Minister of Tourism and Aviation
- Incumbent
- Assumed office 17 September 2021
- Prime Minister: Philip Davis
- Preceded by: Dionisio D'Aguilar

Member of Parliament for The Exumas and Ragged Island
- Incumbent
- Assumed office 2017
- Preceded by: Anthony Moss

Personal details
- Born: 29 July 1970 (age 56)^{[citation needed]} Forbes Hill, Exuma, The Bahamas
- Spouse: Cecelia Cooper
- Children: 3
- Education: Acadia University Nova Southeastern University Harvard University

= Chester Cooper =

Bahamian politician (born 1970)

Isaac Chester Cooper (born 29 July 1970) is a Bahamian Progressive Liberal Party politician serving as Deputy Prime Minister of the Bahamas to Philip Davis and Minister of Tourism and Aviation since September 2021. He has been the Member of Parliament (MP) for The Exumas and Ragged Island since 2017.

==Early life==
Cooper was born and raised in Forbes Hill, Little Exuma, the youngest of 12 children to the Reverends Eulon and Louise Cooper. His father died when he was 5. He graduated with a Master of Business Administration in Accounting and Finance from Nova Southeastern University in 1995.

==Career==
Before going into politics, Cooper worked in finance. He became the Chairman and CEO of BAF Global Group and President and CEO of BAF Financial & Insurance Ltd.

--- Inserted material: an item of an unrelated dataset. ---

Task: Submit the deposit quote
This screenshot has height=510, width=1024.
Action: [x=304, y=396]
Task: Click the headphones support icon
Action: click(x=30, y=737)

In November 2016, Cooper was ratified as the PLP candidate for The Exumas and Ragged Island in the 2017 general election. He was one of four PLP candidates to win or retain their seat that election. Whilst in Opposition, he became Deputy Leader of the PLP to Leader Philip Davis. As the PLP won the 2021 general election, it was confirmed Cooper would remain in his post and was sworn in as Deputy Prime Minister. He was also appointed Minister of Tourism, Investment, and Aviation.

Cooper was re-elected in the 2026 Bahamian general election. On 16 May 2026, he was sworn in as Minister of Education, Science and Technology.

==Personal life==
He is married to Cecillia; they have three children. He selects a charity a year to donate his MP salary to.